Bagaimana mewujudkan kasih kepada sesama? Kasih kepada sesama memiliki satu ukuran yang pasti yakni tidak boleh kalah atau melebihi kasih bagi diri kita sendiri. Nah, setiap orang yang mau menghayati perintah kedua ini, ia harus memiliki kemampuan untuk mengasihi dirinya secara sehat di hadapan Tuhan dan sesama. Wujud nyata kasih yang sehat ini terungkap dalam usaha untuk mengasihi sesama sebagaimana dikatakan dalam bacaan pertama yakni para janda, yatim piatu dan orang-orang lain yang lemah dan kurang diperhatikan (Kel 22:21-27). kategori orang seperti inilah yang menjadi opsi pelayanan kasih.

Kasih kepada sesama tidak terlepas dari kasih kepada Allah. Ada ikatan yang erat di antara keduanya. Kasih itu tidak bermakna ketika orang terang-terangan mengatakan bahwa dirinya mengasihi Tuhan tetapi tidak mengasihi sesamanya. Kasih seperti ini kosong adanya. Kalau seorang mengatakan bahwa ia mengasihi sesama tetapi ia sendiri tidak mengasihi Allah maka kasih itu tidak akan bertahan lama. Setiap kesulitan yang dialami akan menghancurkan kasih itu. Mungkin ini mirip dengan orang yang mengikrarkan janji pernikahan. Kalau hanya berjanji untuk mengasihi pasangan tetapi tidak mengasihi Allah maka setiap kali ada kesulitan, pasangan itu akan saling mengancam untuk bercerai.

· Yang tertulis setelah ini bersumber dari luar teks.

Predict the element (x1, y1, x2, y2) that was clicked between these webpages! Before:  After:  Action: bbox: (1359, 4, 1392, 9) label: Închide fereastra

Pada hari ini kita semua diajak untuk tidak hanya berbicara tentang kasih tetapi haruslah berbicara dengan kasih. Kita harus akrab dengan kasih yaitu Tuhan supaya kita juga bisa mengasihi sesama dengan baik. Kita juga bisa mengasihi sesama seperti diri sendiri kalau kita sudah mengalami kasih di dalam keluarga dan dalam hidup sebagai orang beriman. Tanpa pengalaman dikasihi oleh Tuhan dan sesama, sangat sulitlah bagi anda dan saya untuk mampu mengasihi.

Saya mengakhiri homili ini dengan mengutip St. Paulus yang berkata: “Sekalipun aku mempunyai karunia untuk bernubuat dan aku mengetahui segala rahasia dan memiliki seluruh pengetahuan; dan sekalipun aku memiliki iman yang sempurna untuk memindahkan gunung, tetapi jika aku tidak mempunyai kasih, aku sama sekali tidak berguna.” (1Kor 13:2).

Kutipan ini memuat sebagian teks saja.